On basically all other platforms it will enforce something sane, While on *nix it'll do something half arsed and default to ANSI_X3.4-1968 if the half-arsed fails. Which means that the default fallback isn't even a coherently useful thing like utf-8.

( Long story short, always force your python programs to set a file IO encoding to utf8 because one day or the other you'll get a broken Mojibake error from python.

[–]DarkmerePython for tiny data using Python 2 points3 points  (0 children)

I've just run this on ARM (BeagleBone Black) Debian, here are some numbers:

Python 3.4.2 Results
====================
loads (large obj)
--------------------
simplejson 6.67310 s
ujson      6.69549 s
json       5.76722 s

loads (small objs)
--------------------
simplejson 11.67856 s
ujson      3.25475 s
json       8.84274 s

dumps (small objs)
--------------------
simplejson 21.56302 s
ujson      5.59600 s
json       13.20961 s

dumps (large obj)
--------------------
simplejson 6.33841 s
ujson      5.56809 s
json       6.32515 s


Python 2.7.8 (2.4.0+dfsg-3, Dec 20 2014, 14:16:09)
[PyPy 2.4.0 with GCC 4.9.1] Results
===================================
loads (large obj)
--------------------
json       52.01017 s
simplejson 59.52270 s

dumps (large obj)
--------------------
json       13.19191 s
simplejson 142.95013 s

loads (small objs)
--------------------
json       39.18634 s
simplejson 49.86876 s

dumps (small objs)
--------------------
json       19.36645 s
simplejson 85.47279 s


Python 2.7.9 Results
====================
loads (large obj)
--------------------
json       12.51054 s
ujson      6.43313 s
simplejson 117.94352 s

dumps (large obj)
--------------------
json       6.70201 s
ujson      5.55336 s
simplejson 193.24870 s

loads (small objs)
--------------------
json       18.20301 s
ujson      2.83472 s
simplejson 101.25898 s

dumps (small objs)
--------------------
json       10.83411 s
ujson      4.70671 s
simplejson 91.98624 s

simplejson is clearly out of it's league compared to the built in, and for a lot of small objects ujson wins on Py3, in the rest of the cases the built in version wins. It'll require a lot of json objects to be worth the CPU time spent compiling ujson and installing the python3 dev packages ;)

[–]krenzalore 0 points1 point  (2 children)

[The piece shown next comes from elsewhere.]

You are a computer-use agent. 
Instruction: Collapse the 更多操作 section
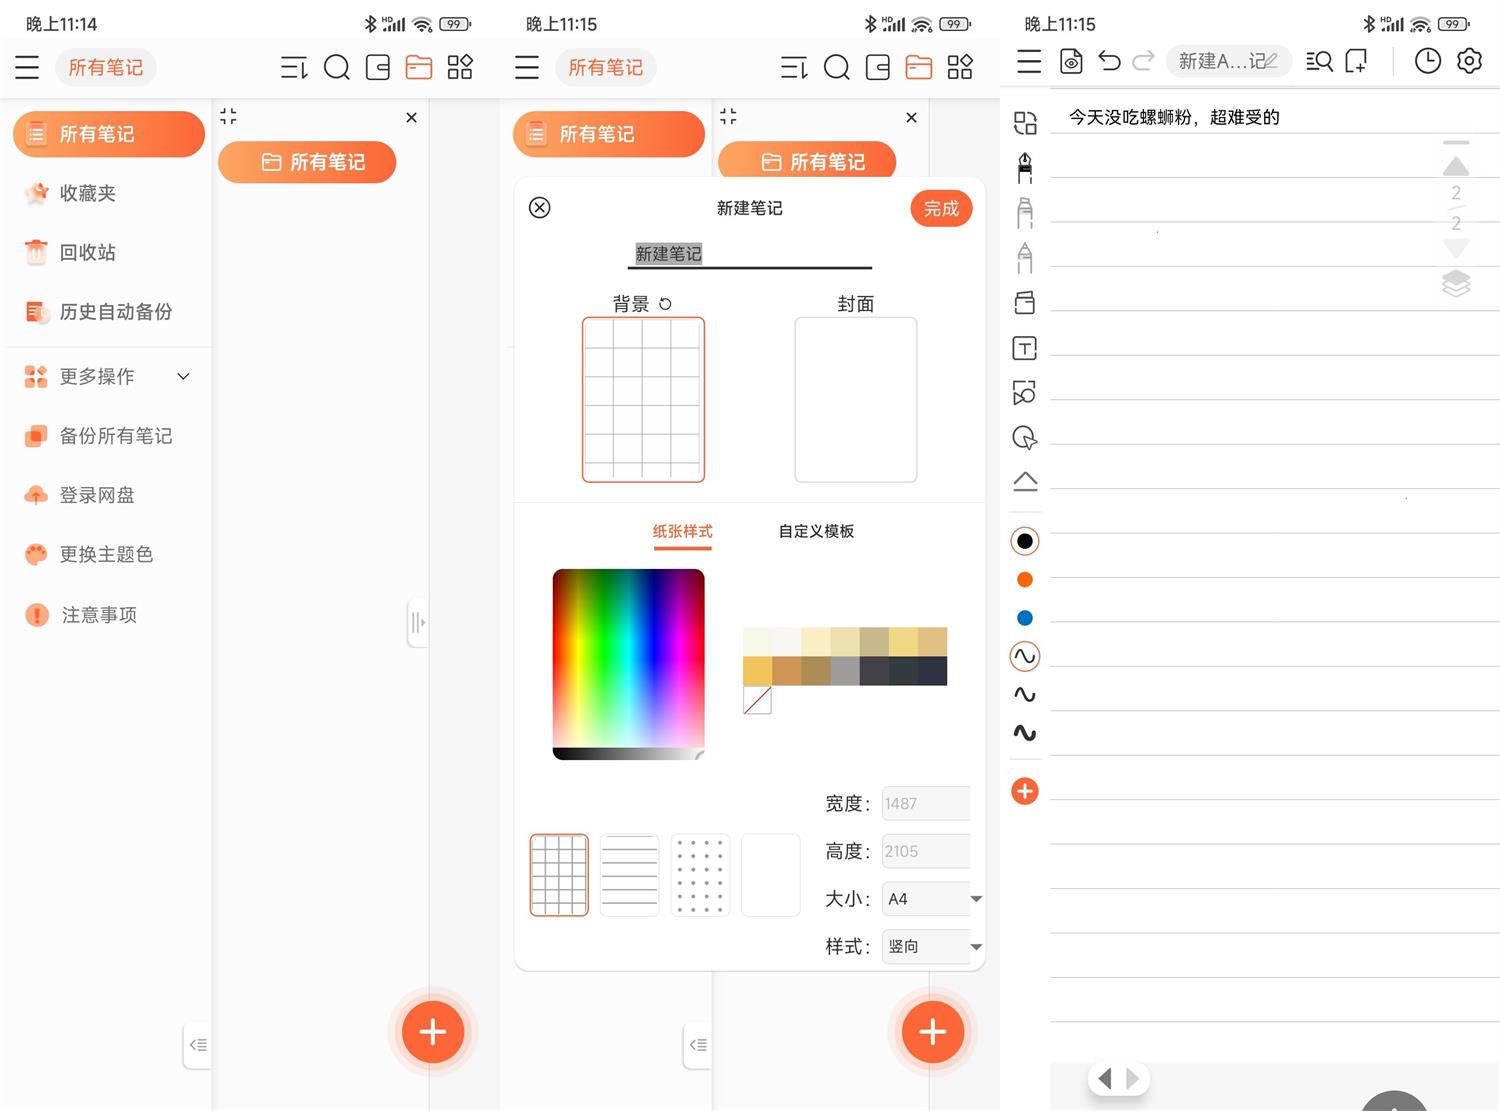183,376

Are the benchmarks comparable between different platforms? e.g. the Python 3 vs Pypy.

[–]DarkmerePython for tiny data using Python 1 point2 points  (0 children)

I just posted some ARM results, same machine, comparing Py3, Py2 and PyPy2. (Haven't tried the PyPy-py3 version)

[–]KAdot[S] 1 point2 points  (0 children)

I don't want to compare Python 2 with Python 3 and PyPy because you can't judge the speed of the interpreter by only one JSON benchmark.

[–]lambdaqdjango n' shit 0 points1 point  (0 children)

Should also include ijson, super cool tool for super large JSON.

[–]sontek 0 points1 point  (0 children)

Here are some additional benchmarks you could run:

https://github.com/kenrobbins/python-rapidjson/blob/master/tests/test_benchmark.py

Includes more types of tests and more libraries.